Instructions to follow: In the overview of regression with basis functions, what does "linear" in "linear regression" refer to?

The simplest approach is to fit a straight line. But real relationships are rarely linear. Chapter 3 shows how to stay in the comfortable world of linear algebra while modeling complex, nonlinear relationships. The trick: basis functions.

The key insight: "Linear" in "linear regression" refers to linearity in the parameters, not in the input. We can apply nonlinear transformations to the input (polynomials, Gaussians, sigmoids) and still solve the problem with linear algebra. This gives us the flexibility of nonlinear models with the tractability of linear ones.

This chapter covers a progression from simple to sophisticated:

Method	What it does	Key limitation
ML / Least Squares	Finds the single best-fit weight vector	Overfits with complex bases
Regularized LS	Penalizes large weights	Must choose regularization strength
Bayesian Regression	Maintains a full posterior over weights	Requires a prior
Evidence Framework	Automatically selects hyperparameters	Approximate; assumes unimodal posterior

The Bayesian approach is the star of this chapter. Instead of a single best guess for the parameters, we maintain a distribution over all possible parameter values. This gives us uncertainty estimates for free — we know not just what to predict, but how confident we should be.

Listing:
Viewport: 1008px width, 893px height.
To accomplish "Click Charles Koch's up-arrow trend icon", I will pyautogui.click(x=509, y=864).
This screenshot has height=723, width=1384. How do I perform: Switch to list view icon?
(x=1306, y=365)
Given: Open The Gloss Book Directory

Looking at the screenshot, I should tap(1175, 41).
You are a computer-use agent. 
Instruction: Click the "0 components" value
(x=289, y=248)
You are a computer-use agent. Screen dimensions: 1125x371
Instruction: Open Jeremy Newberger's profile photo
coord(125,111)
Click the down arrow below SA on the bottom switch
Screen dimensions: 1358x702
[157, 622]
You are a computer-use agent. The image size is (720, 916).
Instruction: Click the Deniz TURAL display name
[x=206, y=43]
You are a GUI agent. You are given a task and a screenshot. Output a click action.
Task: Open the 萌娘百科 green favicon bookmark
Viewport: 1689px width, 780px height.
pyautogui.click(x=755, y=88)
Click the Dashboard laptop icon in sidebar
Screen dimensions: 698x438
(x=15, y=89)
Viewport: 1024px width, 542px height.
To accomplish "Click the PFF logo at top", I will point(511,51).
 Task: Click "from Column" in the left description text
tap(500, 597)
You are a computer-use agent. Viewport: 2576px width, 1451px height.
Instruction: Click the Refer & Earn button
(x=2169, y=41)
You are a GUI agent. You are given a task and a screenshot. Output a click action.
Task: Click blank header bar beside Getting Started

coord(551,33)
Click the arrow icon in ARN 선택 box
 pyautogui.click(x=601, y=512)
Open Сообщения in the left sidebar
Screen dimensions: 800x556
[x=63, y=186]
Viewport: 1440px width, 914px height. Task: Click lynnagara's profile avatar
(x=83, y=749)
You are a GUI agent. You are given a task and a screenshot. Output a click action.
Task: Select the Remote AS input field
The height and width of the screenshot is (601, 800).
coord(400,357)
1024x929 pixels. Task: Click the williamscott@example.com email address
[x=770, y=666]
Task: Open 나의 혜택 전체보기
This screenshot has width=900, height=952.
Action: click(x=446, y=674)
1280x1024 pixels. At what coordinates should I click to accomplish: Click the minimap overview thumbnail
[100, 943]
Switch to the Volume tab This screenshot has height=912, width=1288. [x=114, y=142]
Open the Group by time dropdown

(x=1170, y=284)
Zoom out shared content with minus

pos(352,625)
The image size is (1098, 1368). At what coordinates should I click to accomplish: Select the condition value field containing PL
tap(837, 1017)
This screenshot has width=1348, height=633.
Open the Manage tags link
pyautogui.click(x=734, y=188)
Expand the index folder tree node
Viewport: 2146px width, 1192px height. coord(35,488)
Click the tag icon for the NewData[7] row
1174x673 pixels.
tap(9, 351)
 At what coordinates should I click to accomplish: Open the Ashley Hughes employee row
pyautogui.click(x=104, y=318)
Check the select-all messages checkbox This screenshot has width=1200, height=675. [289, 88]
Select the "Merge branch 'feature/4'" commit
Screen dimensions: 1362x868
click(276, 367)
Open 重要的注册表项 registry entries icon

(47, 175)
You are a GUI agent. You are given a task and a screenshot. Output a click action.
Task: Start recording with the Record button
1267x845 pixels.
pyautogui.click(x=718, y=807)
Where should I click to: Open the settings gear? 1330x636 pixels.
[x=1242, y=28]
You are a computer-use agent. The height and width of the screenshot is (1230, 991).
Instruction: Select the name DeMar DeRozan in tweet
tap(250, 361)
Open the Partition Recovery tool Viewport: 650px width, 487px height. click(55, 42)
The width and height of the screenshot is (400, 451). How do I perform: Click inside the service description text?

Full answer: Linearity in the parameters, not in the input.